■ **The problem**: For the records below, work out the number of lines holding "computer" and reply with only that.

■ **Record excerpts**:

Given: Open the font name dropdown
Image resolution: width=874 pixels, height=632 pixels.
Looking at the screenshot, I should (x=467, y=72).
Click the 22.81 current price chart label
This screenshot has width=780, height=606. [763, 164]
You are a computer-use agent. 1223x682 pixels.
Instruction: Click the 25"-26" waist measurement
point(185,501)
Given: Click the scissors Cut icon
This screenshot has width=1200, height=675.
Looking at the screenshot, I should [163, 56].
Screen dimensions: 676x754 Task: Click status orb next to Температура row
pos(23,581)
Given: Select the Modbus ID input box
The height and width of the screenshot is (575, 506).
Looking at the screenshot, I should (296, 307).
==
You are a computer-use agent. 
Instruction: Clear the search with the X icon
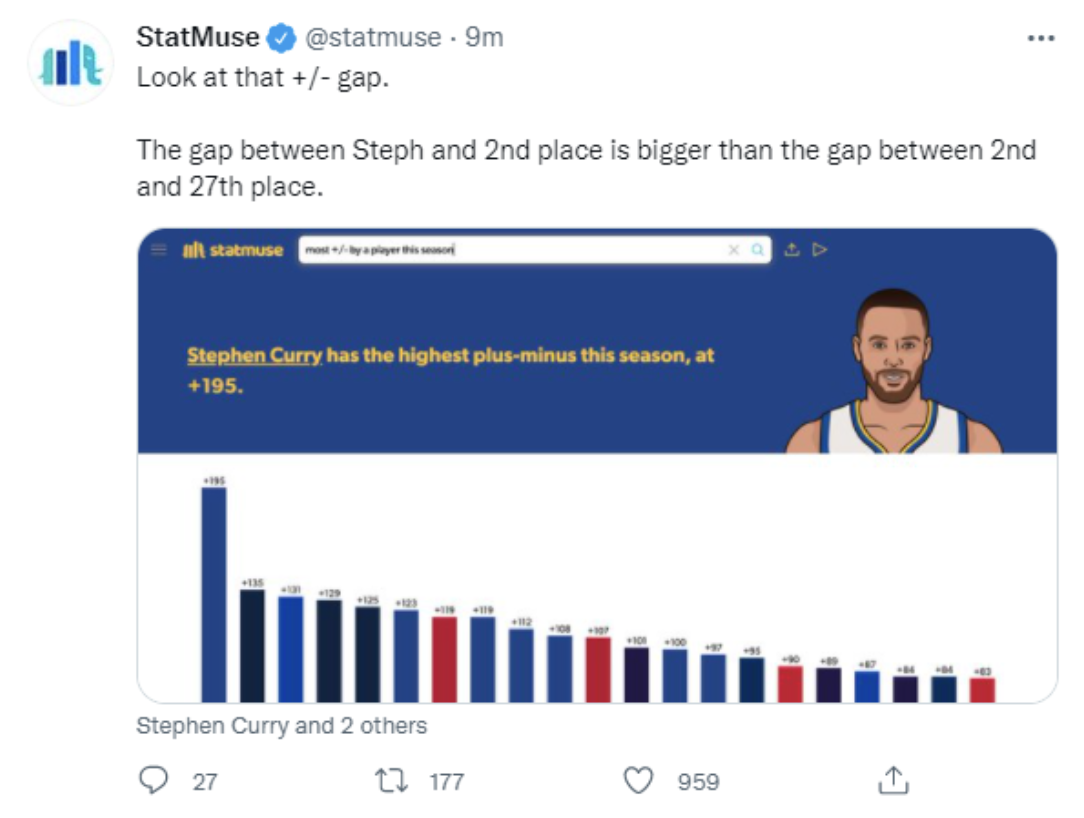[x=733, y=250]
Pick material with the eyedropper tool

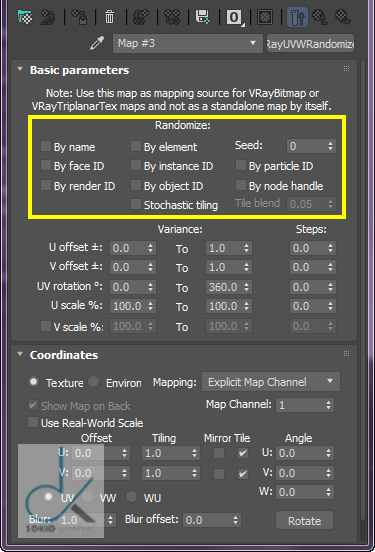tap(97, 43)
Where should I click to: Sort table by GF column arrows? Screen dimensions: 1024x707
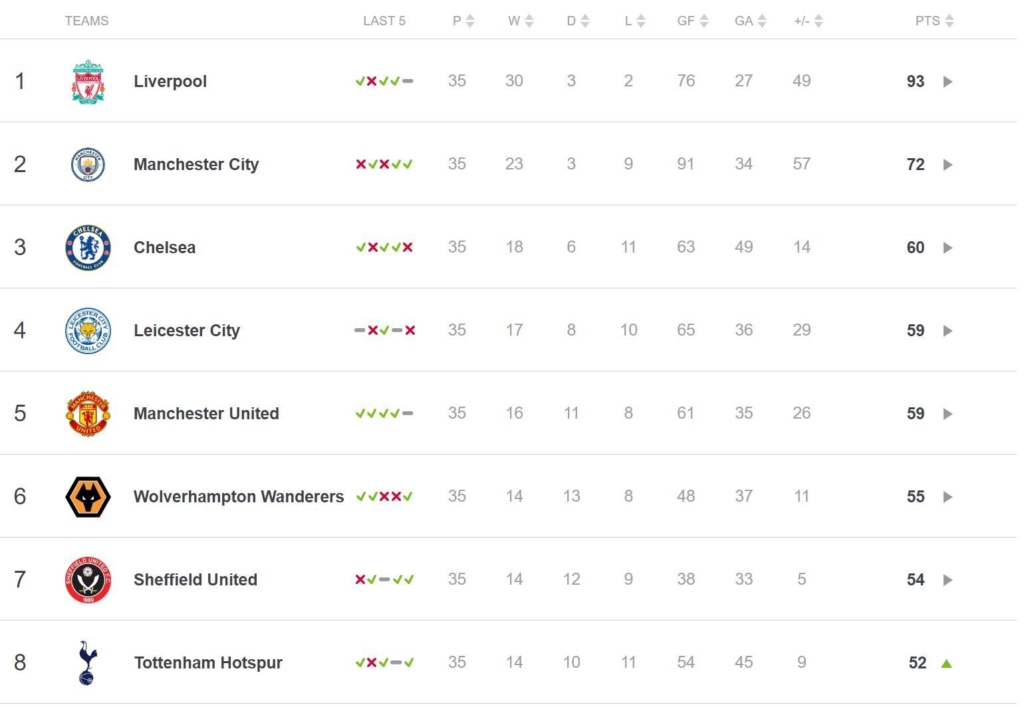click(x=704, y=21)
==
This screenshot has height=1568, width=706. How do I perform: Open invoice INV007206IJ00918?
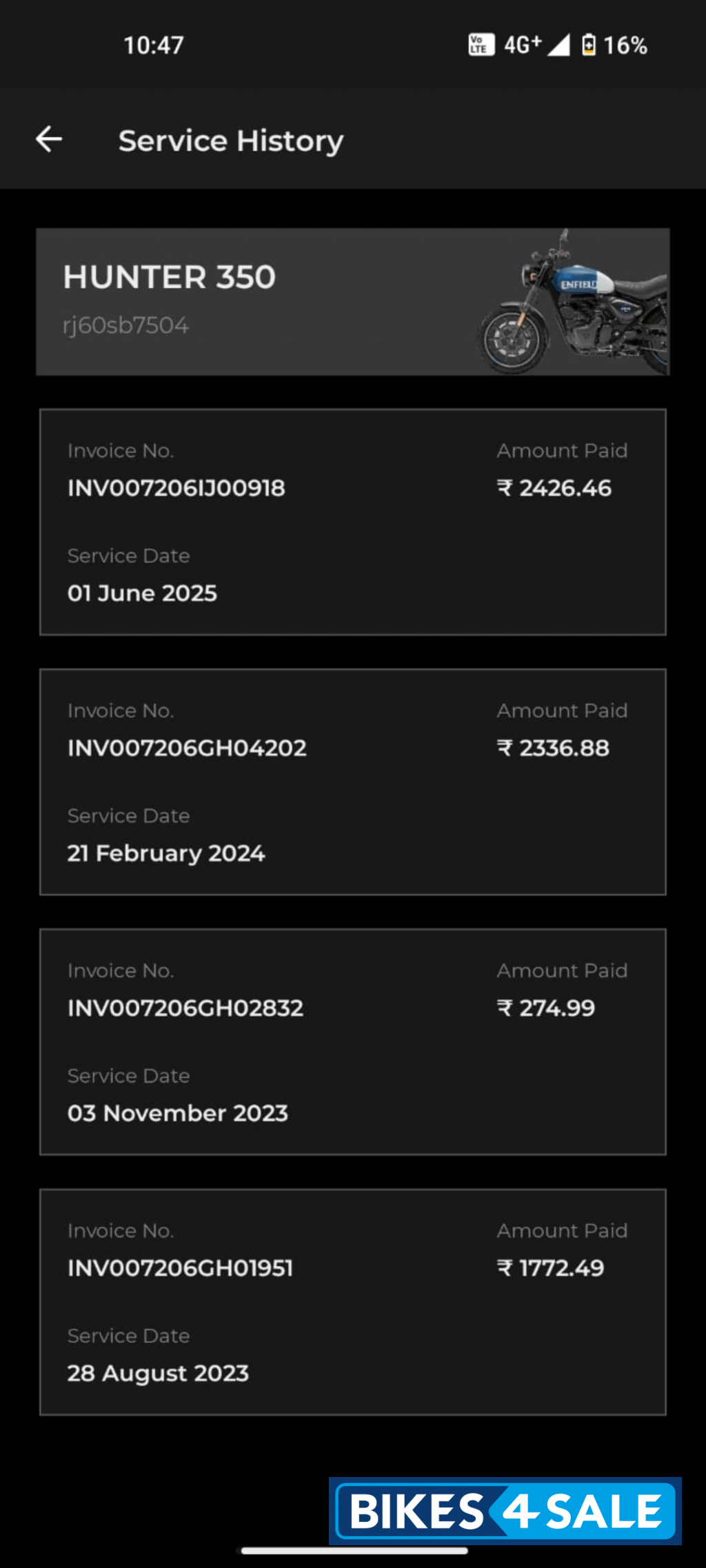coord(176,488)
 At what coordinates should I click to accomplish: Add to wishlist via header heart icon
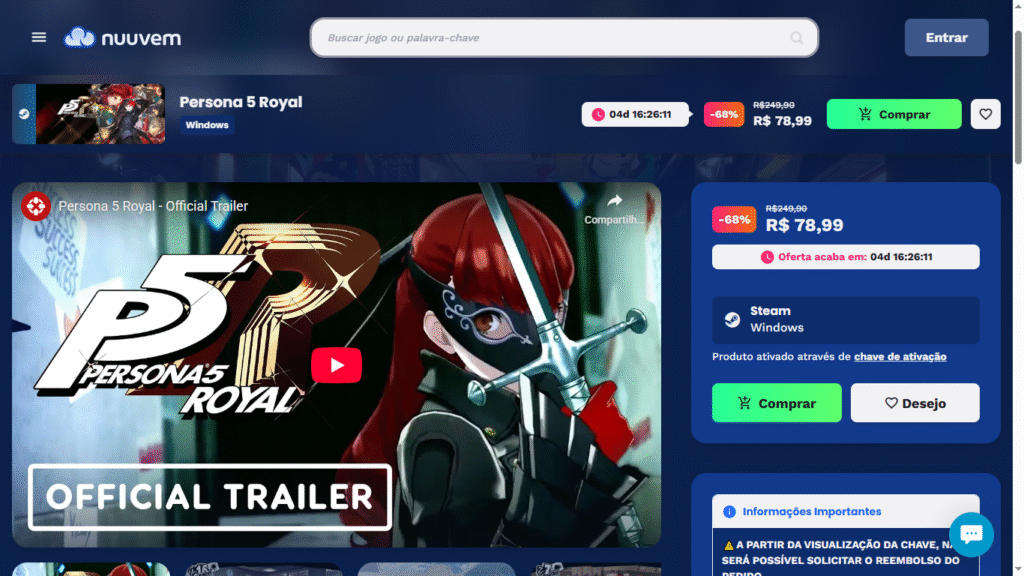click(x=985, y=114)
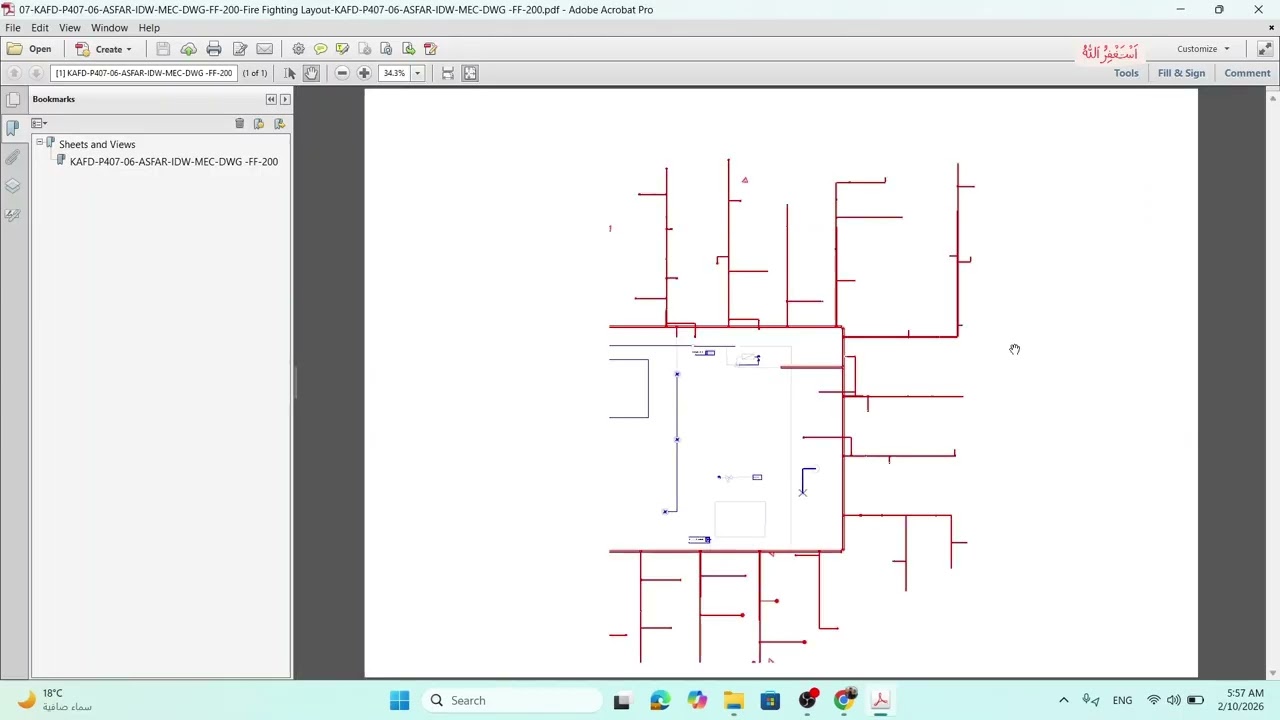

■ **Solution for this task**: 2